It kills by inflaming your heart muscles and it is so rare, it’s tough to diagnose. Here’s the story of a woman who is one of only about 300 people ever to suffer from this heart disease and she lived to tell about it.
Brenda Kapp exercised regularly, ate well, and hardly ever got sick. But one day “I had started just short of breath and wheezing,” she said.
Brenda went to the doctor thinking it was asthma, not her heart and certainly not giant cell myocarditis, a heart disease so rare doctors only see three to four cases a year. Several opinions later led Kapp to the Cleveland Clinic’s ICU.
Maria Mountis, DO, a cardiologist at the Cleveland Clinic said, “We were starting to see its effect on her kidneys, on her liver. Everything was just not getting good blood flow.”
They waited for six days until Brenda’s balloon pump started to fail.
She said, “I said to God you know what? This is my last day.”

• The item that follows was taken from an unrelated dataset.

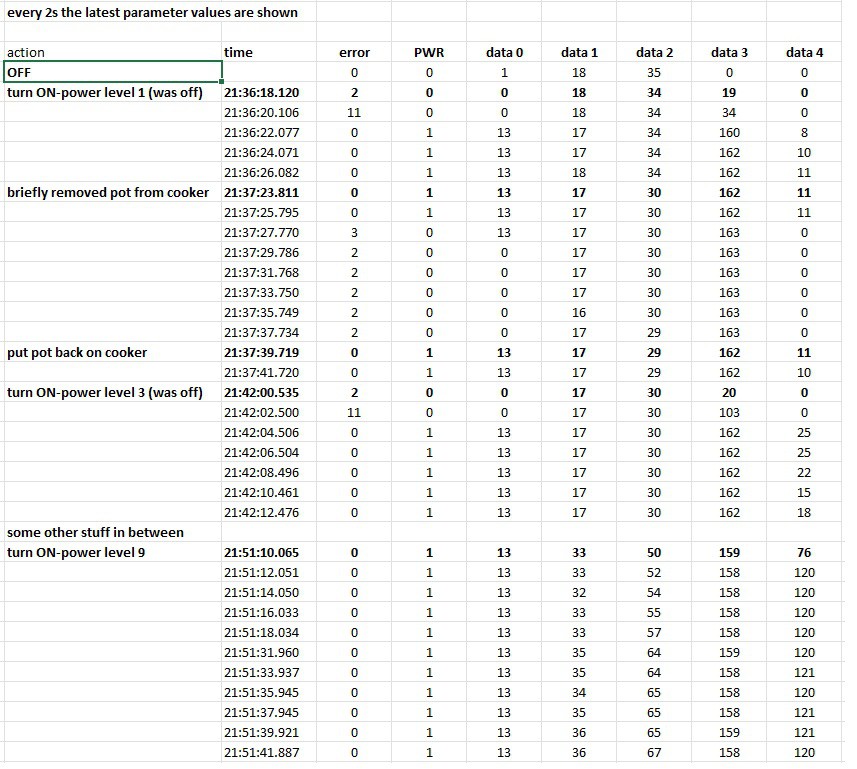Select the 'data 0' header cell
This screenshot has height=769, width=857.
504,52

Right on cue, Brenda’s prayer came true. She got her gift of life with a new heart.
“I just feel like I have this wonderful, wonderful blessing in life in front of me now,” Brenda said.
Further testing of her old heart confirmed it was giant cell myocarditis. Doctors usually cannot diagnose it until after surgery because they need a piece of the patient’s heart tissue for the test, which was why Brenda received so many different opinions.
Symptoms for giant cell may also include swelling of the ankles, chest pain, heart palpitations, and fatigue. Eventually, the only option is a heart transplant.
“Until you’re on the other side you don’t realize how important it is,” Brenda said.
After full recovery, she met the family who donated her new heart. She says it has opened her eyes to organ donation.
Every ten minutes, a new name is added to the national organ waiting list, and on average 22 people die each day because there aren’t enough organs. One organ donor can save up to eight lives.